TASK BRIEF: Print exactly what appears from the line containing "Open the 1 515 Observers tab" through the final line of the data below, pictures excluded.

DATASET ENTRIES:
──────────────────────────────

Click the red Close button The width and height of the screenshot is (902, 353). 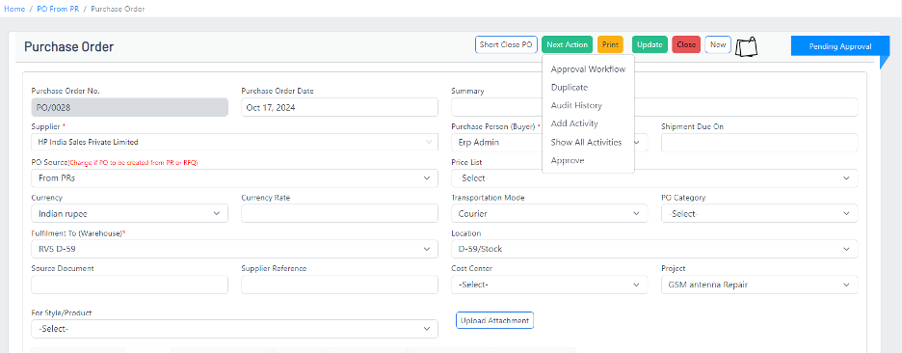point(686,44)
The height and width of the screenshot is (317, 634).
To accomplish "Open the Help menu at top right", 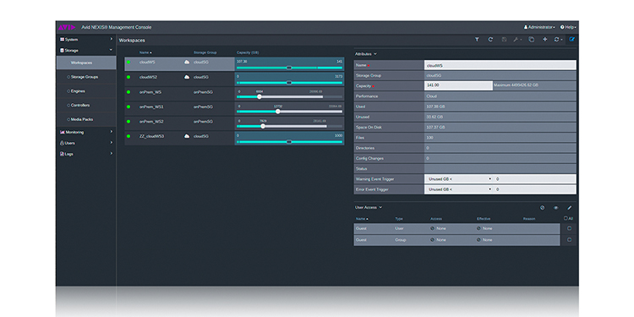I will pyautogui.click(x=568, y=27).

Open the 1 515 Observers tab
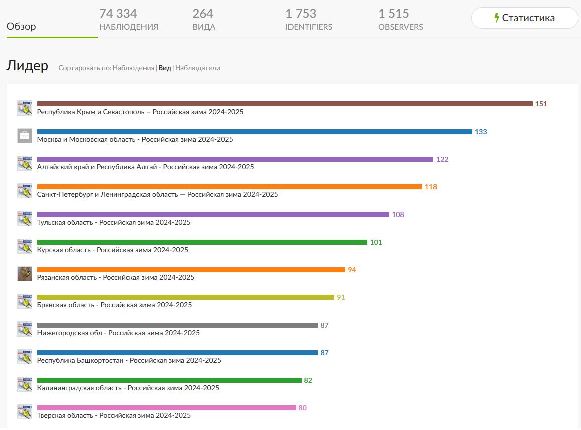pos(400,19)
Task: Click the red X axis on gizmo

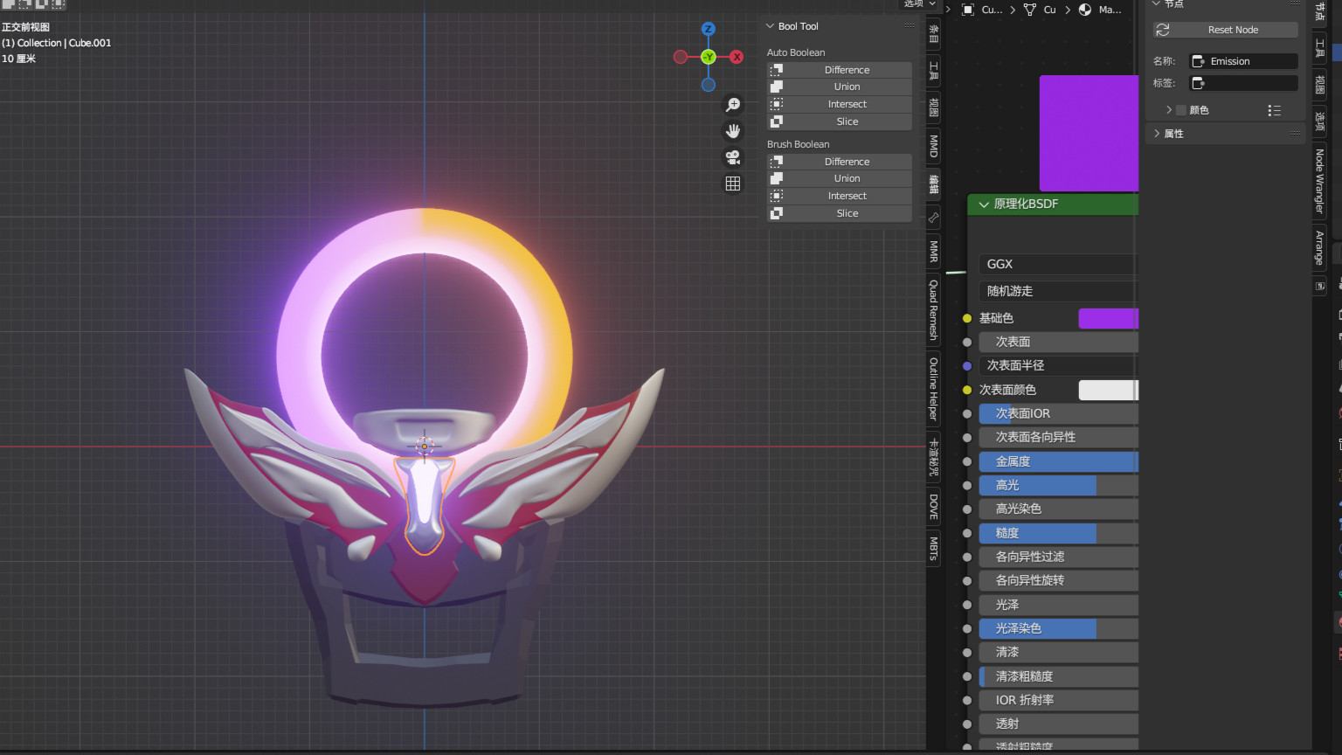Action: (x=737, y=57)
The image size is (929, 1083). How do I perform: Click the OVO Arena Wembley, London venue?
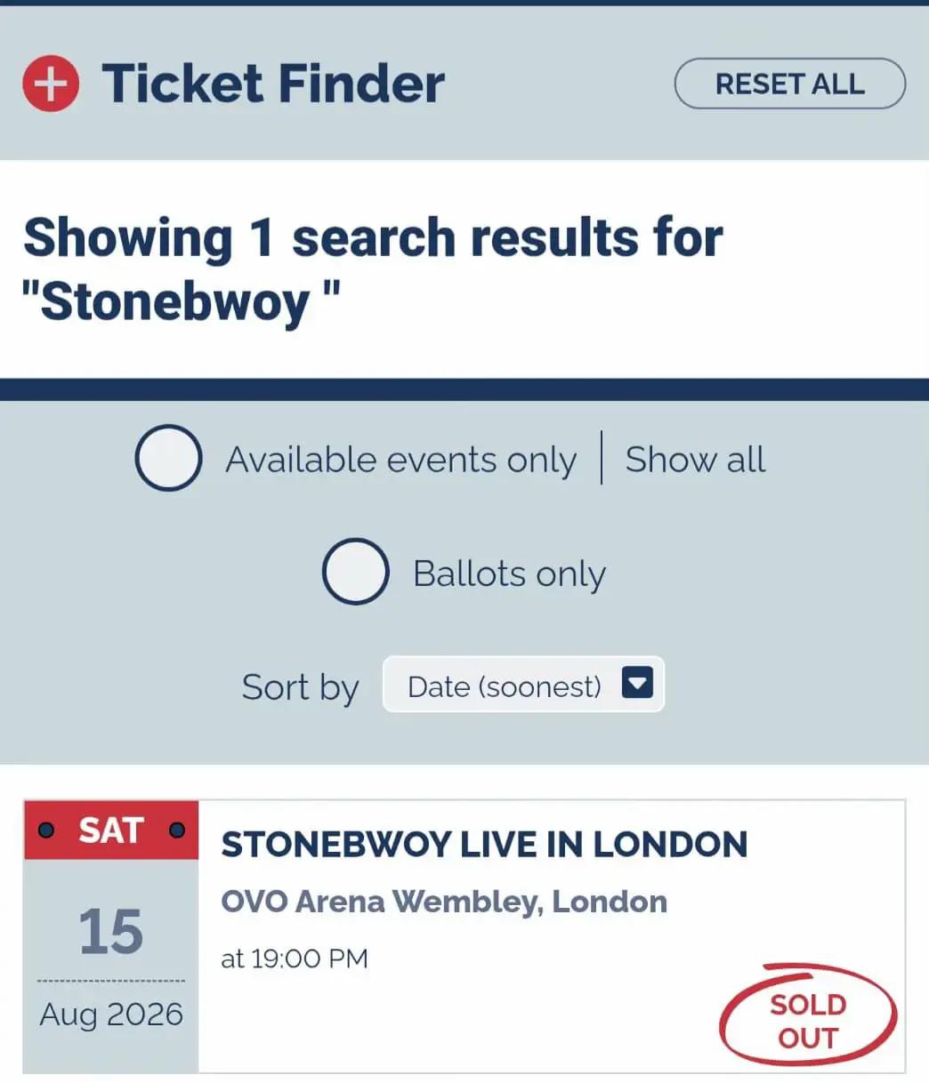tap(444, 902)
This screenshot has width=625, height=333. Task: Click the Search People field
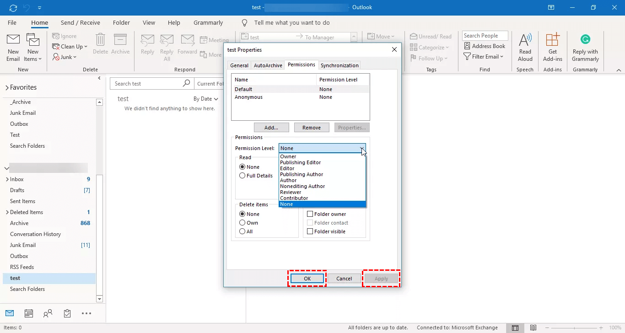485,36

──────────────────────────────

YOUR RESPONSE:
Open the 1 515 Observers tab
pos(400,19)
Task: Click the red X axis on gizmo

Action: (x=737, y=57)
The image size is (929, 1083). How do I perform: Click the OVO Arena Wembley, London venue?
tap(444, 902)
This screenshot has width=625, height=333. Task: Click the Search People field
485,36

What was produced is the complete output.